▸ Exercise brief
Give back every record exactly as written.

++++ Dataset entries ++++

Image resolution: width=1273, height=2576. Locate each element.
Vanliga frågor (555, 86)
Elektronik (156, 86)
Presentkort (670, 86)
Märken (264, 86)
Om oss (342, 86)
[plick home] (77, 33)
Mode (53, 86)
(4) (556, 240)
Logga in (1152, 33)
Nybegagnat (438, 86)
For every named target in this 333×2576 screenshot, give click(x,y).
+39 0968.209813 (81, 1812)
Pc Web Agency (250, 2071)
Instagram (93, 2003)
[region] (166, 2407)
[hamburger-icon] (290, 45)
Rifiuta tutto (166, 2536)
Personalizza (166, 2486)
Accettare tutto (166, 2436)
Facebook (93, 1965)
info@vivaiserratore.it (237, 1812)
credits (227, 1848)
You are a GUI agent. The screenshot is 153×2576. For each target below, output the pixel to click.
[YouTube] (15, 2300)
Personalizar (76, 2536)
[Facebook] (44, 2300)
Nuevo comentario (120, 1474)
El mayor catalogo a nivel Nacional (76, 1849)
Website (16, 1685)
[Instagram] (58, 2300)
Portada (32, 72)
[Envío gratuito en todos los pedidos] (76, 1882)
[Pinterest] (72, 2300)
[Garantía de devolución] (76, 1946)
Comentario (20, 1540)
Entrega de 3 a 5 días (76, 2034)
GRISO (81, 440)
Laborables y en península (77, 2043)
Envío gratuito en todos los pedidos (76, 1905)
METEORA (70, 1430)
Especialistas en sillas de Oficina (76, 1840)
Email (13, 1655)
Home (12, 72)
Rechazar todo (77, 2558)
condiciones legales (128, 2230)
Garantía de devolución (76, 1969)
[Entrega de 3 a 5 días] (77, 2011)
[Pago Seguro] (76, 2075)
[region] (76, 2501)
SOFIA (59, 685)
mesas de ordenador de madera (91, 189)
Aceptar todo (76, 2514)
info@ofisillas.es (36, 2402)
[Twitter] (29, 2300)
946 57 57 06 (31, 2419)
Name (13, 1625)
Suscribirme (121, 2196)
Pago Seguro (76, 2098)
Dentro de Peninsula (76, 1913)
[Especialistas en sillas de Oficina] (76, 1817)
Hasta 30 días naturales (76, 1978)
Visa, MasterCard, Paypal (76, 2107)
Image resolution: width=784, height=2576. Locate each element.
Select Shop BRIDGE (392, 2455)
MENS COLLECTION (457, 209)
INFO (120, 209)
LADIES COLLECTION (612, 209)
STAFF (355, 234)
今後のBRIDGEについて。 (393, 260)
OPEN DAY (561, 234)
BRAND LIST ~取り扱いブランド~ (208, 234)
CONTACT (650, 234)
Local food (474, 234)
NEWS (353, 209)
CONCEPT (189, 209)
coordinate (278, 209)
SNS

++++

▸ Output of the exercise
Image resolution: width=1273, height=2576. Locate each element.
Vanliga frågor (555, 86)
Elektronik (156, 86)
Presentkort (670, 86)
Märken (264, 86)
Om oss (342, 86)
[plick home] (77, 33)
Mode (53, 86)
(4) (556, 240)
Logga in (1152, 33)
Nybegagnat (438, 86)
For every named target in this 333×2576 screenshot, give click(x,y).
+39 0968.209813 (81, 1812)
Pc Web Agency (250, 2071)
Instagram (93, 2003)
[region] (166, 2407)
[hamburger-icon] (290, 45)
Rifiuta tutto (166, 2536)
Personalizza (166, 2486)
Accettare tutto (166, 2436)
Facebook (93, 1965)
info@vivaiserratore.it (237, 1812)
credits (227, 1848)
You are a GUI agent. The screenshot is 153×2576. For each target below, output the pixel to click.
[YouTube] (15, 2300)
Personalizar (76, 2536)
[Facebook] (44, 2300)
Nuevo comentario (120, 1474)
El mayor catalogo a nivel Nacional (76, 1849)
Website (16, 1685)
[Instagram] (58, 2300)
Portada (32, 72)
[Envío gratuito en todos los pedidos] (76, 1882)
[Pinterest] (72, 2300)
[Garantía de devolución] (76, 1946)
Comentario (20, 1540)
Entrega de 3 a 5 días (76, 2034)
GRISO (81, 440)
Laborables y en península (77, 2043)
Envío gratuito en todos los pedidos (76, 1905)
METEORA (70, 1430)
Especialistas en sillas de Oficina (76, 1840)
Email (13, 1655)
Home (12, 72)
Rechazar todo (77, 2558)
condiciones legales (128, 2230)
Garantía de devolución (76, 1969)
[Entrega de 3 a 5 días] (77, 2011)
[Pago Seguro] (76, 2075)
[region] (76, 2501)
SOFIA (59, 685)
mesas de ordenador de madera (91, 189)
Aceptar todo (76, 2514)
info@ofisillas.es (36, 2402)
[Twitter] (29, 2300)
946 57 57 06 (31, 2419)
Name (13, 1625)
Suscribirme (121, 2196)
Pago Seguro (76, 2098)
Dentro de Peninsula (76, 1913)
[Especialistas en sillas de Oficina] (76, 1817)
Hasta 30 días naturales (76, 1978)
Visa, MasterCard, Paypal (76, 2107)
Image resolution: width=784, height=2576. Locate each element.
Select Shop BRIDGE (392, 2455)
MENS COLLECTION (457, 209)
INFO (120, 209)
LADIES COLLECTION (612, 209)
STAFF (355, 234)
今後のBRIDGEについて。 (393, 260)
OPEN DAY (561, 234)
BRAND LIST ~取り扱いブランド~ (208, 234)
CONTACT (650, 234)
Local food (474, 234)
NEWS (353, 209)
CONCEPT (189, 209)
coordinate (278, 209)
SNS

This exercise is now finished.